• **Excerpt provided**
________________

# took the hacksaw to my star fork today



## odeum (May 9, 2005)

just thought i'd share, the build has begun in earnest, my 3rd grade son and i laid it out on the kitchen table and hacked it.

don't worry, we knew what we were doing...to some extent. masking tape applied, park saw guide in hand, teeth on blade as indicated, vaccuming dust as we go, measured twice cut once.

stepped on the chopped off piece to test it's strength, it is robust if not impervious.

sometimes i think who would care, then i look at this sub forum and know there are kindred spirits.

more to follow.


----------



## ballmon (Mar 23, 2005)

*Right Tool*

There is a right tool for this job, and here it is.


----------



## odeum (May 9, 2005)

build is complete, more to follow...


----------



## odeum (May 9, 2005)

yes, the park saw guide i mentioned using in my original post served well,
but thanks anyway!





ballmon said:


> There is a right tool for this job, and here it is.


----------



## divve (May 3, 2002)

Just make sure that little allen bolt is secured deep enough in the Park Tool clamp mechanism. Otherwise, it may crush your steerer in that spot.


----------



## ballmon (Mar 23, 2005)

odeum said:


> yes, the park saw guide i mentioned using in my original post served well,
> but thanks anyway!


Yeh, sorry, it sounded like you were hacking it off with a serrated bread knife at the kitchen table.


----------



## odeum (May 9, 2005)

no prob, i gotta expect concern from soundin' like such a rustic rube...




ballmon said:


> Yeh, sorry, it sounded like you were hacking it off with a serrated bread knife at the kitchen table.


----------



## odeum (May 9, 2005)

________________

• **Information supplied**

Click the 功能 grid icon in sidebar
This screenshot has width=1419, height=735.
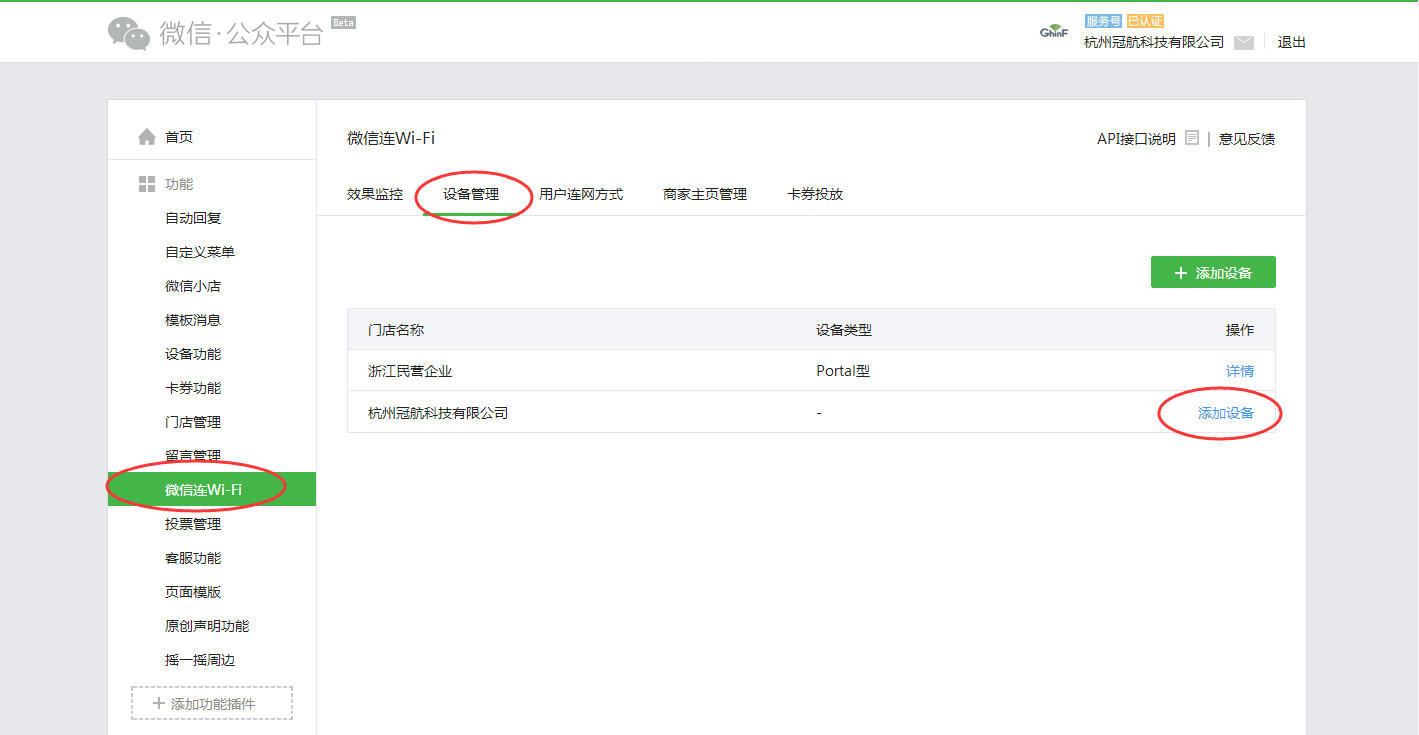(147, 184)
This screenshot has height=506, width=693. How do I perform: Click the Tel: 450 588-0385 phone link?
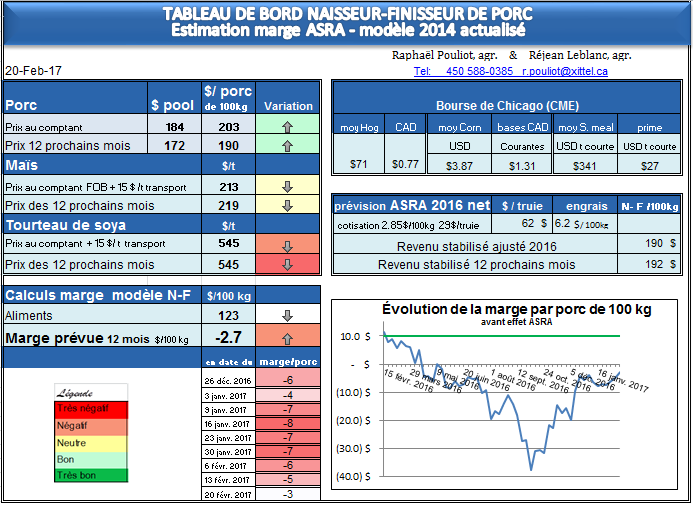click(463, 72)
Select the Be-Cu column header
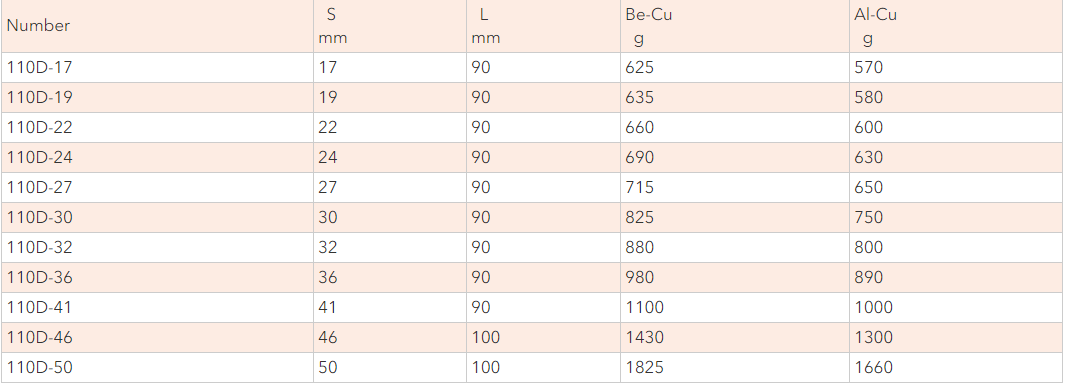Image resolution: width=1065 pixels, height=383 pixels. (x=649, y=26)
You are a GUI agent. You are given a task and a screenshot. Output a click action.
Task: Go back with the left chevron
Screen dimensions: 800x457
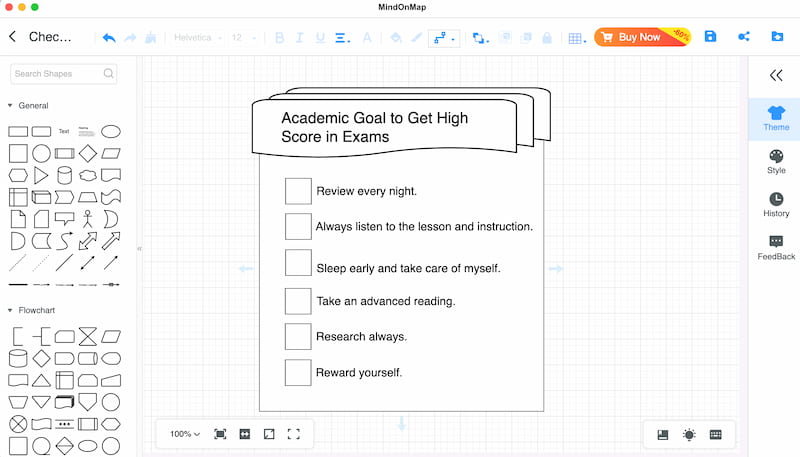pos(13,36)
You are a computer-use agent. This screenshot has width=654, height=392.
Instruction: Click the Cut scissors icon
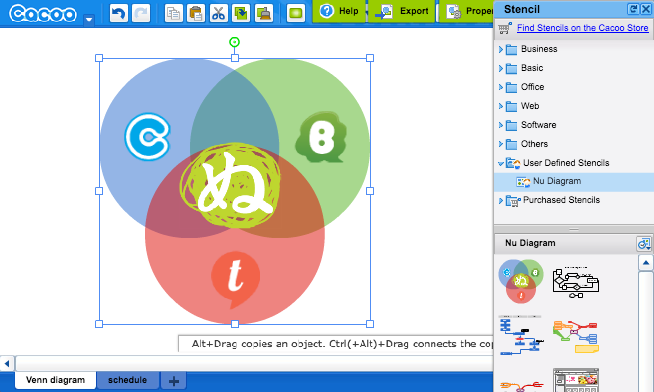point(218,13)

________________

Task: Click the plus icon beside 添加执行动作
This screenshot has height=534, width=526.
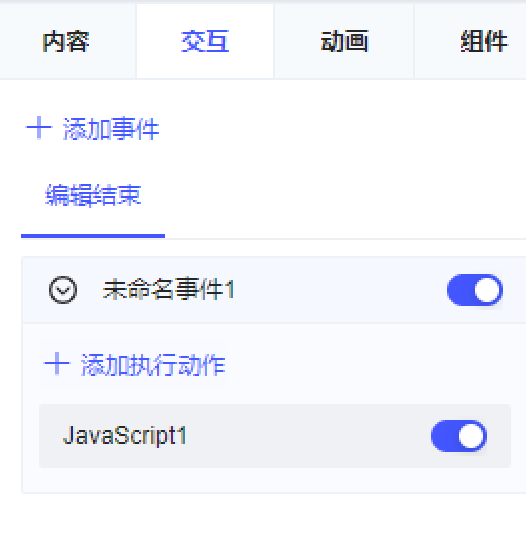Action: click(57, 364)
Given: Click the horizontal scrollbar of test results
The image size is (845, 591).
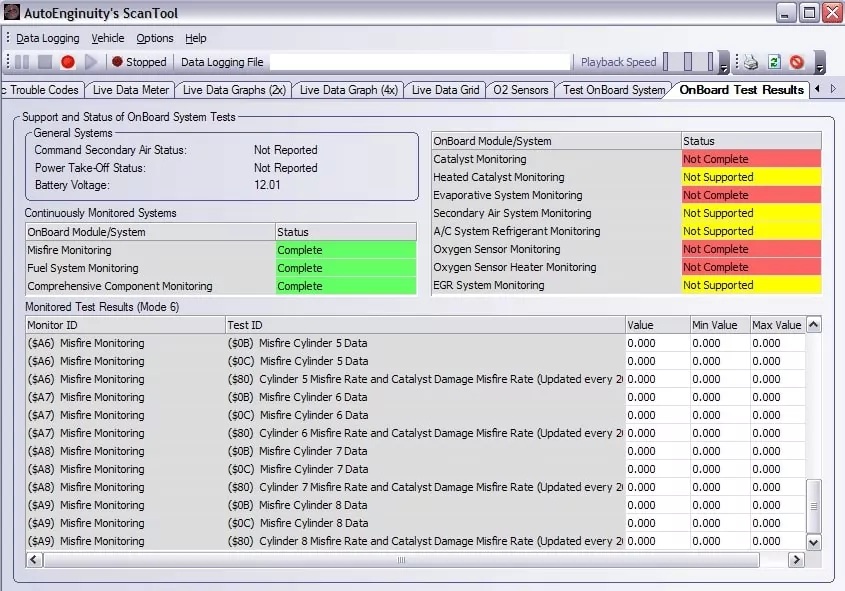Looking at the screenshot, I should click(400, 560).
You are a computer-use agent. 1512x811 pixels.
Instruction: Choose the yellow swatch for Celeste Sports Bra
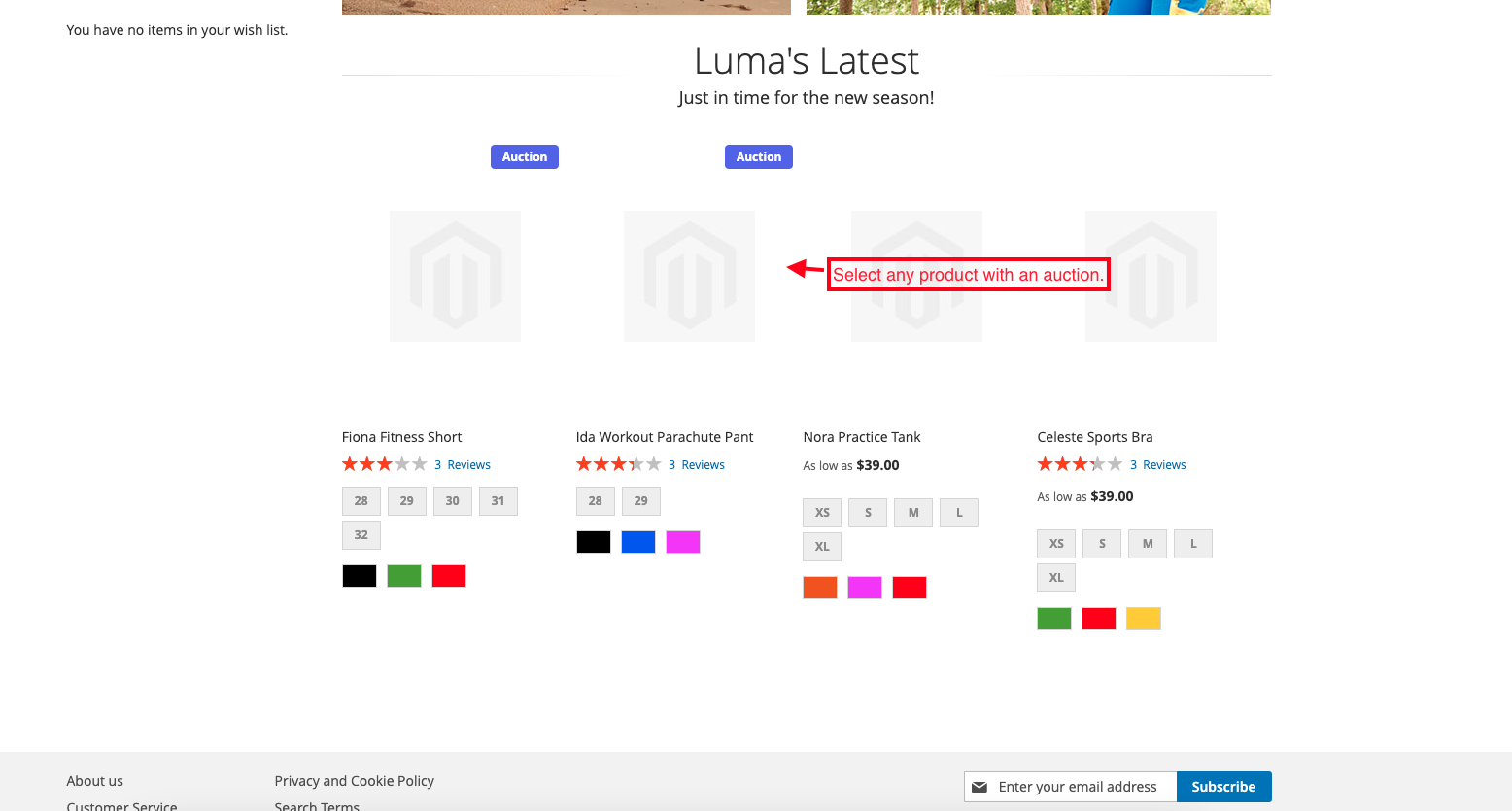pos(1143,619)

________________

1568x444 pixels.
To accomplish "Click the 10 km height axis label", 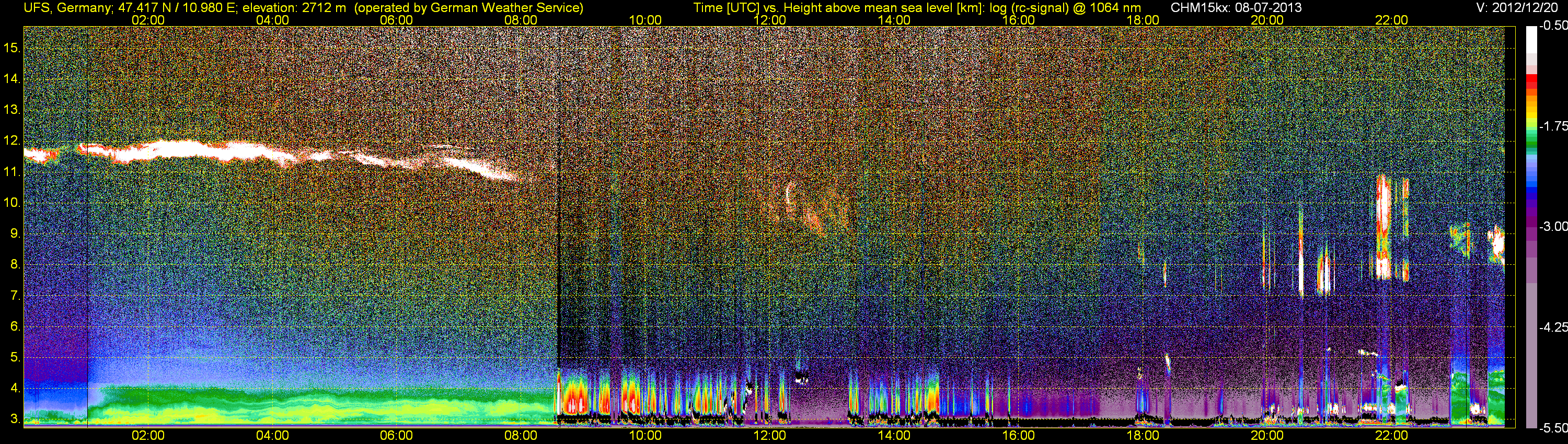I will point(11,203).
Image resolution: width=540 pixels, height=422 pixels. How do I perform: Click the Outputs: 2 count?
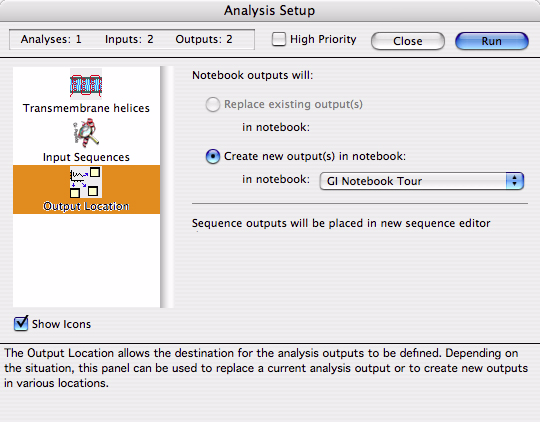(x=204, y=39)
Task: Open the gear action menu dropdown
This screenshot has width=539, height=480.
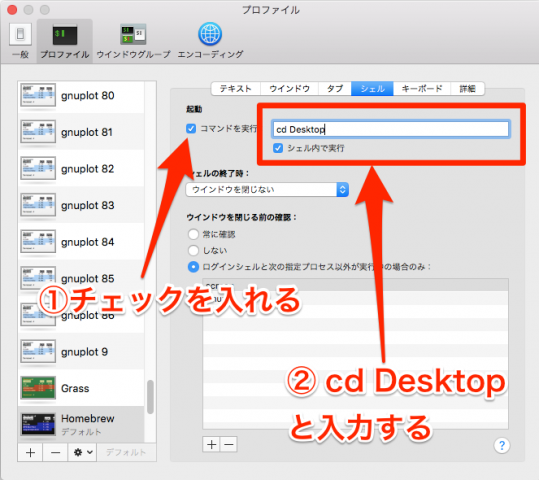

________________

• **Given instruction**
Reproduce the passage of the fork-cutting thread from "just thought i'd" up to and including "twice cut once.".

• **Solution to this task**
just thought i'd share, the build has begun in earnest, my 3rd grade son and i laid it out on the kitchen table and hacked it.

don't worry, we knew what we were doing...to some extent. masking tape applied, park saw guide in hand, teeth on blade as indicated, vaccuming dust as we go, measured twice cut once.